Prefeitura sem divulgação sobre imunização
A Prefeitura de São João da Barra foi a única entre as nove do Norte Fluminense que não deu nenhuma informação à população sobre o início da imunização das crianças no site e redes sociais oficiais. Coincidentemente, o atraso ocorreu justamente na semana em que a prefeita desaconselhou a vacinação. A Prefeitura informou, porém, que já realiza o cadastro desde a última segunda, nas Unidades Básicas de Saúde (UBS) ou Estratégia Saúde da Família (ESF), das 9h às 16h.
As primeiras 200 doses do município chegaram no sábado (15) e outras 200 na terça (18). Porém, até as 20h dessa sexta-feira (20), nenhuma informação foi publicada nos canais oficiais da Prefeitura. A intenção é iniciar a imunização nesta segunda.
Diferentemente da prefeita e da Prefeitura, o presidente da Câmara de SJB, Elísio Rodrigues (PL), fez campanha pela imunização as redes sociais. Ele informou que já tomou as três doses contra a Covid. Pai de um menino na faixa elegível para vacinação, Elísio afirmou que vai imunizar seu filho e que o menino havia sido vacinado contra a gripe há duas semanas.
A vacinação no Norte Fluminense teve início em Macaé, na última segunda. No dia seguinte, foi a vez de Campos e Conceição de Macabu. Carapebus e Quissama iniciaram na quarta, enquanto Cardoso Moreira, nessa quinta. São Francisco do Itabapoana anunciou o agendamento e começa a imunização nesta segunda. Sem muitos detalhes, São Fidélis já fez o anúncio, mas a aplicação das doses só começará na terça-feira (25).
De negacionista a tia do zap em sites do país
As declarações da prefeita sanjoanense foi parar nos maiores jornais em circulação do país, que criticaram a posição dela.
Na coluna de Ancelmo Gois, em O Globo, Carla foi chamada de negacionista. “Como se sabe, a vacina para crianças é segura segundo aval dado pela Anvisa após estudos apresentados pela Pfizer. Não há qualquer indicação de efeito colateral (...) a Agência Europeia de Medicamentos informou que vacinas de RNA mensageiro, citada pela prefeita, não trazem risco a grávidas e bebês”, escreveu na coluna o repórter Nelson Lima Neto.

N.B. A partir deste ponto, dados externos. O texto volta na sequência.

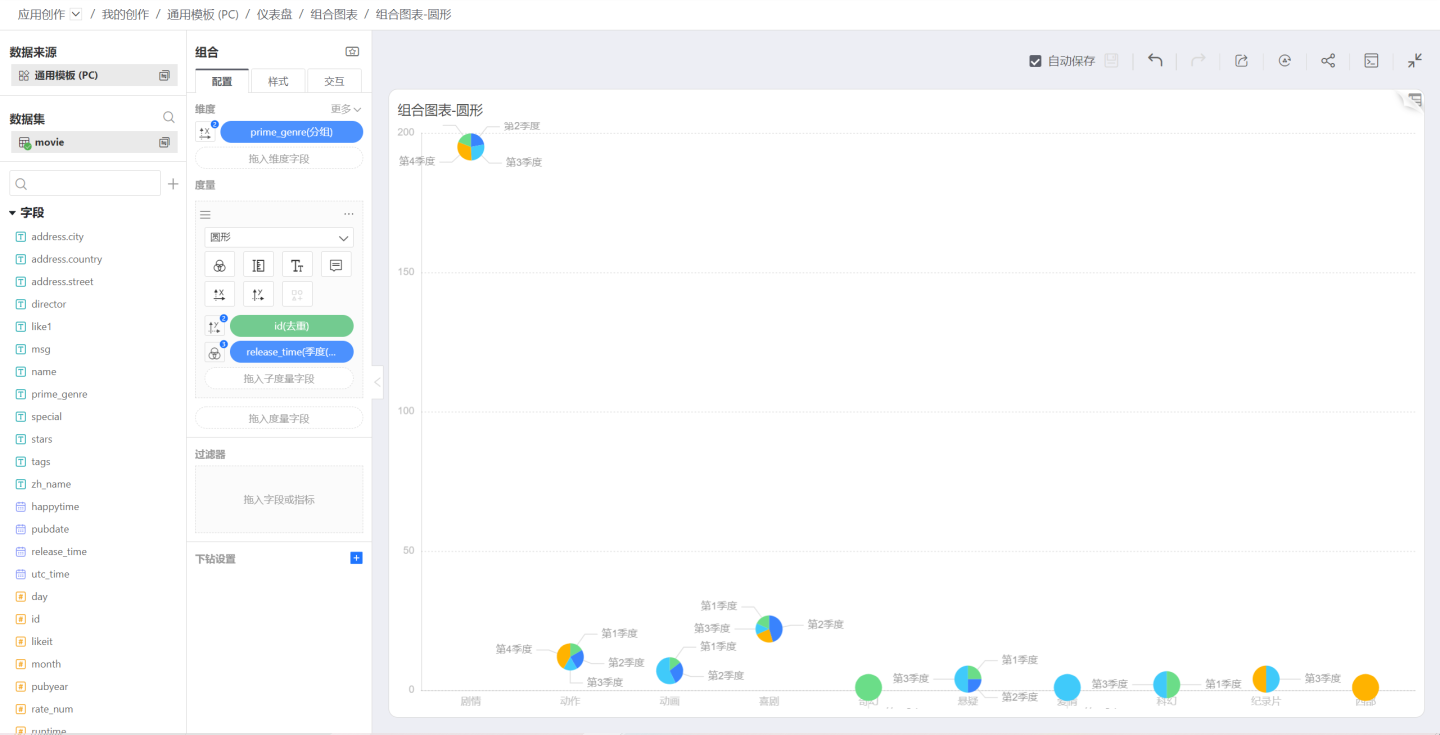Add a drill-down with the blue plus
The height and width of the screenshot is (735, 1440).
coord(356,558)
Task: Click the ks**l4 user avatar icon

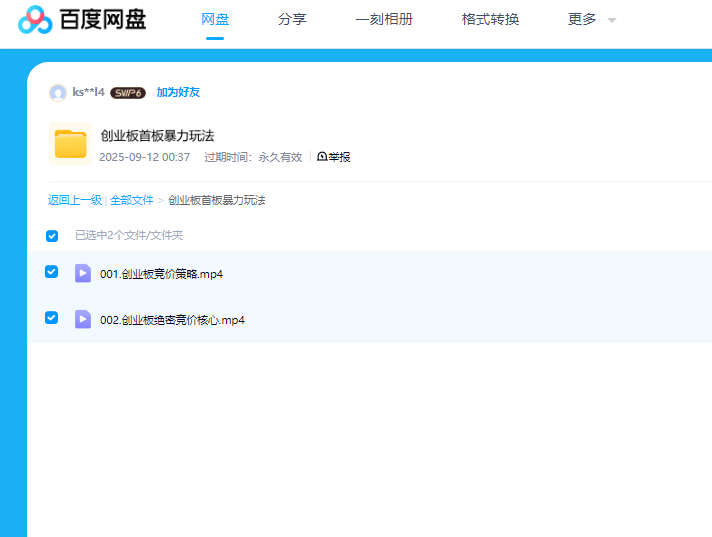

Na Folha de São Paulo, Catia Seabra destacou que Carla lançou dúvidas sobre a eficácia da vacina e, além de desencorajar a vacinação das crianças, aproveitou para “dar sua receita de saúde, que inclui água morna, própolis, meditação e 20 minutos de sol pela manhã. A matéria teve chamada na capa do site, junto com a manchete que fala sobre a recomendação da Anvisa para Coronavac para faixa etária de 6 a 17 anos.
O site Diário do Centro do Mundo também repercutiu o assunto. Na matéria de Naian Lopes Carla é comparada com o presidente Jair Bolsonaro (PL). Nas redes sociais do veículo, a prefeita foi chamada de “tia do zap”.